Your task: Each record below must be returned exactly, with no line left out.

(Items from a dataset)
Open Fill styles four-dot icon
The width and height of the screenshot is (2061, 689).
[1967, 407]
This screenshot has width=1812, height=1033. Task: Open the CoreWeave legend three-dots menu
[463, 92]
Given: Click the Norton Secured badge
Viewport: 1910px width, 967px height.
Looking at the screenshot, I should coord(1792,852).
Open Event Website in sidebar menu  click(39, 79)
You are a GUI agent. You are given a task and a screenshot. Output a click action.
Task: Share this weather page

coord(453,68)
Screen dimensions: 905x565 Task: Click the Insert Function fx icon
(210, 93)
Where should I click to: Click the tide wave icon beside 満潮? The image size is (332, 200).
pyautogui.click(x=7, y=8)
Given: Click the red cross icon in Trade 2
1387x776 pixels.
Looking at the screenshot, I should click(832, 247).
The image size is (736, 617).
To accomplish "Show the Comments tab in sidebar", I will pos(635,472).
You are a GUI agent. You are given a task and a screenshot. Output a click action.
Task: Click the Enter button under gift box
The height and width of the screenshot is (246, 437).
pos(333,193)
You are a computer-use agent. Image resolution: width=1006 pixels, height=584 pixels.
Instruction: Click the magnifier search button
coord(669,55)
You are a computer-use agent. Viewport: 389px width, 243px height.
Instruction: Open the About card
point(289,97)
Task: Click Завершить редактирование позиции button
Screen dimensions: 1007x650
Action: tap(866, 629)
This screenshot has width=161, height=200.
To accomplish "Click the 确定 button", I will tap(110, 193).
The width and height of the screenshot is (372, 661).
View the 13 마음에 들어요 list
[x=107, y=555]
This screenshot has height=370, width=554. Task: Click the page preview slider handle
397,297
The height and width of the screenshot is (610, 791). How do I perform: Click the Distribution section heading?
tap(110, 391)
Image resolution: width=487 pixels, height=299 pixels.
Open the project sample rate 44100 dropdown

Output for this task:
Open Fill styles four-dot icon
The width and height of the screenshot is (2061, 689).
[1967, 407]
This screenshot has width=1812, height=1033. Task: Open the CoreWeave legend three-dots menu
[463, 92]
Given: Click the Norton Secured badge
Viewport: 1910px width, 967px height.
Looking at the screenshot, I should coord(1792,852).
Open Event Website in sidebar menu  click(39, 79)
You are a GUI agent. You are given a task and a screenshot. Output a click action.
Task: Share this weather page

coord(453,68)
Screen dimensions: 905x565 Task: Click the Insert Function fx icon
(210, 93)
Where should I click to: Click the tide wave icon beside 満潮? The image size is (332, 200).
pyautogui.click(x=7, y=8)
Given: Click the red cross icon in Trade 2
1387x776 pixels.
Looking at the screenshot, I should click(832, 247).
The image size is (736, 617).
To accomplish "Show the Comments tab in sidebar", I will pos(635,472).
You are a GUI agent. You are given a task and a screenshot. Output a click action.
Task: Click the Enter button under gift box
The height and width of the screenshot is (246, 437).
pos(333,193)
You are a computer-use agent. Image resolution: width=1006 pixels, height=584 pixels.
Instruction: Click the magnifier search button
coord(669,55)
You are a computer-use agent. Viewport: 389px width, 243px height.
Instruction: Open the About card
point(289,97)
Task: Click Завершить редактирование позиции button
Screen dimensions: 1007x650
Action: tap(866, 629)
This screenshot has width=161, height=200.
To accomplish "Click the 确定 button", I will tap(110, 193).
The width and height of the screenshot is (372, 661).
View the 13 마음에 들어요 list
[x=107, y=555]
This screenshot has height=370, width=554. Task: Click the page preview slider handle
397,297
The height and width of the screenshot is (610, 791). How do I perform: Click the Distribution section heading?
tap(110, 391)
Image resolution: width=487 pixels, height=299 pixels.
Open the project sample rate 44100 dropdown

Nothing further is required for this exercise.